- _WRITTEN TASK_:
Render the material from the line containing "This screenshot has height=720, width=960." through the line containing "coordinates (272, 554)." as a Markdown table with the columns Row and Line, skipping blank lines.

(Saved data records)
*** Block opens ***

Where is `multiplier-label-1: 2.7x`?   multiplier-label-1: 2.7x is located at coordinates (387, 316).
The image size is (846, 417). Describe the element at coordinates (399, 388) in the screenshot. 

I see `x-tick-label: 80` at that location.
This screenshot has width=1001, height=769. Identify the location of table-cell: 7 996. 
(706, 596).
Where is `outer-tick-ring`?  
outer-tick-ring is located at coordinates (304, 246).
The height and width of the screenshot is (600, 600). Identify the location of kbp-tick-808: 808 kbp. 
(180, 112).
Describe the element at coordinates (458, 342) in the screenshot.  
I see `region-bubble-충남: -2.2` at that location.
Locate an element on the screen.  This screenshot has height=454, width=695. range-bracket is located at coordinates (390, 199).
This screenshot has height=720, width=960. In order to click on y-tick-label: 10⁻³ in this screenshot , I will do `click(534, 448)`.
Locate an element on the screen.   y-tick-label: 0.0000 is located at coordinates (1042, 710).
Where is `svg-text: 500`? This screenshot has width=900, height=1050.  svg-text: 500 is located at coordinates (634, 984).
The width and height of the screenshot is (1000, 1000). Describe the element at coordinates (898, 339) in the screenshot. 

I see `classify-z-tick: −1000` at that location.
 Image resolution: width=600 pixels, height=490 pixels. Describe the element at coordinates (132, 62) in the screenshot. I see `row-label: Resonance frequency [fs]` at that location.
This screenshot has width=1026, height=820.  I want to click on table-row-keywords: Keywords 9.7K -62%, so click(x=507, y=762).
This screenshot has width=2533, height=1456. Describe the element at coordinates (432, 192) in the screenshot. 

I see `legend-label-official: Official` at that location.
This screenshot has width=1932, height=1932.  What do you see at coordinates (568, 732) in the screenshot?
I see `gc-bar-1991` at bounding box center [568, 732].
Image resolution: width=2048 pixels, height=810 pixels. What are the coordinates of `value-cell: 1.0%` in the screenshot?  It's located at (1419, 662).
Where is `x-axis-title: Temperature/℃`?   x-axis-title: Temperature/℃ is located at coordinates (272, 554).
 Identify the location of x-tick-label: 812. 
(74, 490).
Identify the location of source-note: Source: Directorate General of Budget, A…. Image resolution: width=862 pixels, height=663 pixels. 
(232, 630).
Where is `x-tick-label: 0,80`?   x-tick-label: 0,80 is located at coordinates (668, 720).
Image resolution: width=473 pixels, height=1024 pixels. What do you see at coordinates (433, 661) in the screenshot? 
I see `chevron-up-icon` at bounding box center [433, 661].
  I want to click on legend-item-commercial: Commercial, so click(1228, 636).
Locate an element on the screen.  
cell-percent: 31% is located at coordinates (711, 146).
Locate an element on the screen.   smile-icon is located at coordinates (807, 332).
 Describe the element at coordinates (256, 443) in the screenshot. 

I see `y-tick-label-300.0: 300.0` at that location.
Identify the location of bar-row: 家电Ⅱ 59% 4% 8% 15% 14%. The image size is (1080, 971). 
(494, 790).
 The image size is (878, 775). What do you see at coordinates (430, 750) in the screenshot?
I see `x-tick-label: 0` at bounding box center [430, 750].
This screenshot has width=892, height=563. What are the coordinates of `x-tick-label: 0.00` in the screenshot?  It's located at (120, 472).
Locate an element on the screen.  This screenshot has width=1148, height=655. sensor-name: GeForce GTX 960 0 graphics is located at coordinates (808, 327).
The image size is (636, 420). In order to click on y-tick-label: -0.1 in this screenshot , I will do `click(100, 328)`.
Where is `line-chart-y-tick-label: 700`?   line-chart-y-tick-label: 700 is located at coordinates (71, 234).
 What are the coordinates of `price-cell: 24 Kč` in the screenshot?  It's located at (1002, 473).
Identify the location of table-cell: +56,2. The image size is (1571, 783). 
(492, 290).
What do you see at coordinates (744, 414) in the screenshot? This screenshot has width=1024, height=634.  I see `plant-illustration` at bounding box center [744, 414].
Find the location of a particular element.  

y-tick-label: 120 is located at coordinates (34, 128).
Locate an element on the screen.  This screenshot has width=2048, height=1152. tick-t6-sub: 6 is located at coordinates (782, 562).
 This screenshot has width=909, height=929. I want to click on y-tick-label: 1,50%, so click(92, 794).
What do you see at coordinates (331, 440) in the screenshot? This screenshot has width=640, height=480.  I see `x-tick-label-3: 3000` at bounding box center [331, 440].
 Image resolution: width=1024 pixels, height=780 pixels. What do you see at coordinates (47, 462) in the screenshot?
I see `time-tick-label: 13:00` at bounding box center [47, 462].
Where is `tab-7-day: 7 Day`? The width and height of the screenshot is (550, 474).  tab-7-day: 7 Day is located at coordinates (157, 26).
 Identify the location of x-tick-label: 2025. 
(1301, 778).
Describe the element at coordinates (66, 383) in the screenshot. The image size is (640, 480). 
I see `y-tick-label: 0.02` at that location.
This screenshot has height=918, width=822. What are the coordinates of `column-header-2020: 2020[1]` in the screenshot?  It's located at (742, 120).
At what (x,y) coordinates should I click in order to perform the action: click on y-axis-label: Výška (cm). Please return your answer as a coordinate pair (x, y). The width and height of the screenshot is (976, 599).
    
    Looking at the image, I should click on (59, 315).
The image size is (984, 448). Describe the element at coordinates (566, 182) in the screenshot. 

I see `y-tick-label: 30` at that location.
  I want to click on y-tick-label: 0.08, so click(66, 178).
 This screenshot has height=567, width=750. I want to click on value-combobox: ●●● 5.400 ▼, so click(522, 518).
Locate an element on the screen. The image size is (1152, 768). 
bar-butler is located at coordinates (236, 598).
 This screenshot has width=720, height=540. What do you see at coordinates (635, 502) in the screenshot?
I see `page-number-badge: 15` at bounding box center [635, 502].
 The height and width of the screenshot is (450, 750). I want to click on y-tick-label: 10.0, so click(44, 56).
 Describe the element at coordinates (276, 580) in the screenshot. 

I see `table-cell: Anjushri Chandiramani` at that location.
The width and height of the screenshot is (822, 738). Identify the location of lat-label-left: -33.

*** Block closes ***

- _ANSWER SECTION_:
| Row | Line |
|---|---|
| 1 | This screenshot has height=720, width=960. In order to click on y-tick-label: 10⁻³ in this screenshot , I will do `click(534, 448)`. |
| 2 | Locate an element on the screen.   y-tick-label: 0.0000 is located at coordinates (1042, 710). |
| 3 | Where is `svg-text: 500`? This screenshot has width=900, height=1050.  svg-text: 500 is located at coordinates (634, 984). |
| 4 | The width and height of the screenshot is (1000, 1000). Describe the element at coordinates (898, 339) in the screenshot.  |
| 5 | I see `classify-z-tick: −1000` at that location. |
| 6 |  Image resolution: width=600 pixels, height=490 pixels. Describe the element at coordinates (132, 62) in the screenshot. I see `row-label: Resonance frequency [fs]` at that location. |
| 7 | This screenshot has width=1026, height=820.  I want to click on table-row-keywords: Keywords 9.7K -62%, so click(x=507, y=762). |
| 8 | This screenshot has width=2533, height=1456. Describe the element at coordinates (432, 192) in the screenshot.  |
| 9 | I see `legend-label-official: Official` at that location. |
| 10 | This screenshot has width=1932, height=1932.  What do you see at coordinates (568, 732) in the screenshot? |
| 11 | I see `gc-bar-1991` at bounding box center [568, 732]. |
| 12 | Image resolution: width=2048 pixels, height=810 pixels. What are the coordinates of `value-cell: 1.0%` in the screenshot?  It's located at (1419, 662). |
| 13 | Where is `x-axis-title: Temperature/℃`?   x-axis-title: Temperature/℃ is located at coordinates (272, 554). |